We all know by now what DevOps is. Or at least we think we do. It cannot be said that is one thing in specific, but more of a union of different things, including people. And that is where it gets a bit complex...

The whole idea of DevOps had a goal to demolish barriers between Developers (the Dev part), and Operations (the Ops part). It ended up mostly relabeling the Ops people as DevOps. At least in most cases, it did. And the barriers remained.

This article will not delve into the endless battle, what DevOps is, what it represents, or who should do it... We all should be aware of what it represents and "do" DevOps. But that's not the point, at least not in this post.

With this article, I want to concentrate on the reason for the barriers in the first place, and the fact that the ability to fail on all parts of the equation is important, if not the most important aspect of creating something. Whatever we decide to call that something.

I wrote about failure before, but from the rock-climbing perspective, and how to apply it in life. This time I want to concentrate on the importance of failure on projects and how that fear might be connected to the barriers between the project teams.

If we don't try we will not learn.

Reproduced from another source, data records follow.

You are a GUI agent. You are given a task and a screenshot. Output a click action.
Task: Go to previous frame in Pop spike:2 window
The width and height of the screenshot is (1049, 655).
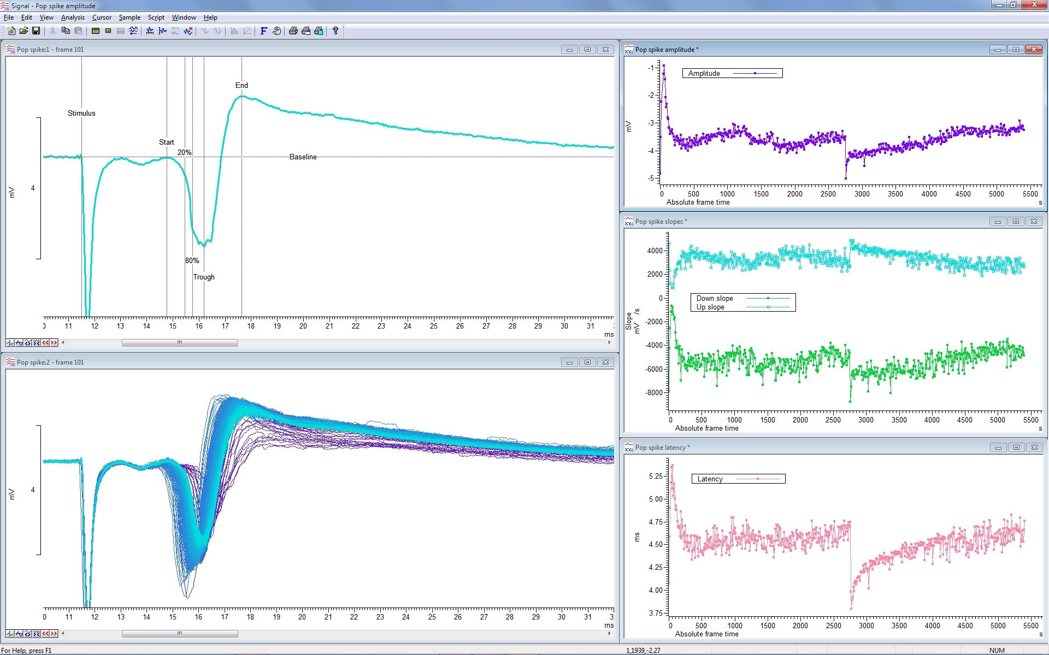point(45,634)
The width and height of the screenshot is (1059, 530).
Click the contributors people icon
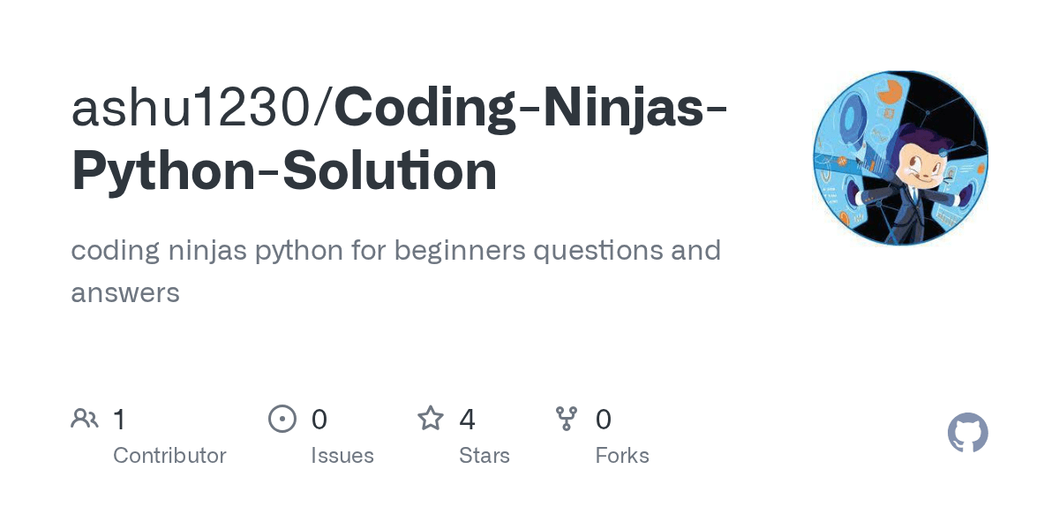click(x=85, y=419)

If we fail during that trial, we mustn't beat ourselves because of it, but shift our perspective and learn from that trial and try again. If we are afraid of failing, well, this is where the problem begins.

The foundation of barriers

These barriers go beyond the physical, real world. One side could say something like - We finished our part, tested it, and it works. Now, if it fails, it's no longer our fault. The other side could respond with - If it fails to run, we know it's not on our side, it must be on the other (their) side.

What is similar to both of these sides, despite both of them being human and prone to mistakes? It is the fact that we are shifting the blame - if it fails, it's not us, it's them. And shifting the blame is only one representation of the fear of failure which is behind it all - If something fails, let's blame the other side, in that way, we will not get punished.

This could be the initial spark that had built the walls between teams - the walls of confusion. The walls which we'll all use to throw the blame over. The same spark that remained to kindle, keeping those same walls alive.

And why are we afraid to fail? The initial fear of failure comes from the fear of getting punished. That we are somehow going to be punished if something doesn't work as expected. That the failure might end up in us losing our jobs.

Shaking the foundation

Instead of concentrating on tearing down the walls, let's attack the possible cause for them in the first place.

One way to tackle this fear, and start shaking the foundations of the barriers is to accept failure as a normal part of the process. We don't want to shift the blame to others and throw it over the wall. We need, as a team, to be aware of the failure, own it together, and work on the best way to learn from that failure.

With the risk of sounding corny, the catchphrase - There is no I in a team, should be expanded to the failure as well - when we fail, we fail together.

How can we do that?

Easy. If failure is something we don't want to see in a production environment, well, too bad, because, at some point, things will fail. Be it the application, the infrastructure behind it, or the whole system.

So, instead of thinking of failure as an exception, we should consider it a normal part of the process, and count on it from the start. We should build our systems with failure in mind. When they fail, when, not if, instead of seeking the blame, let's have mechanisms in place that will help us quickly recover from them, and learn from them for future iterations.

Yes, you might think - it's easier said than done, and what this guy knows about this in the first place? Well, to be honest, it is easier said than done, but the fact is, it shouldn't be the reason not to do it. And what do I know about it in the first place - not much, but whenever I or someone else tried shifting the blame, it didn't end well.

Thinking of failure as a normal part of the process can be one step toward tearing down the barriers. Barriers that are still there, although not (wanted to be) seen. Or even called differently.

Instead of DevOps, we should have called it DevOops! With the accent on oops! And consider that oops! an expected part of the process.

And what if I'm wrong?

I might be. But if you end up considering failure as a normal part of the process and you build around that, I would count that as a win for everyone nevertheless.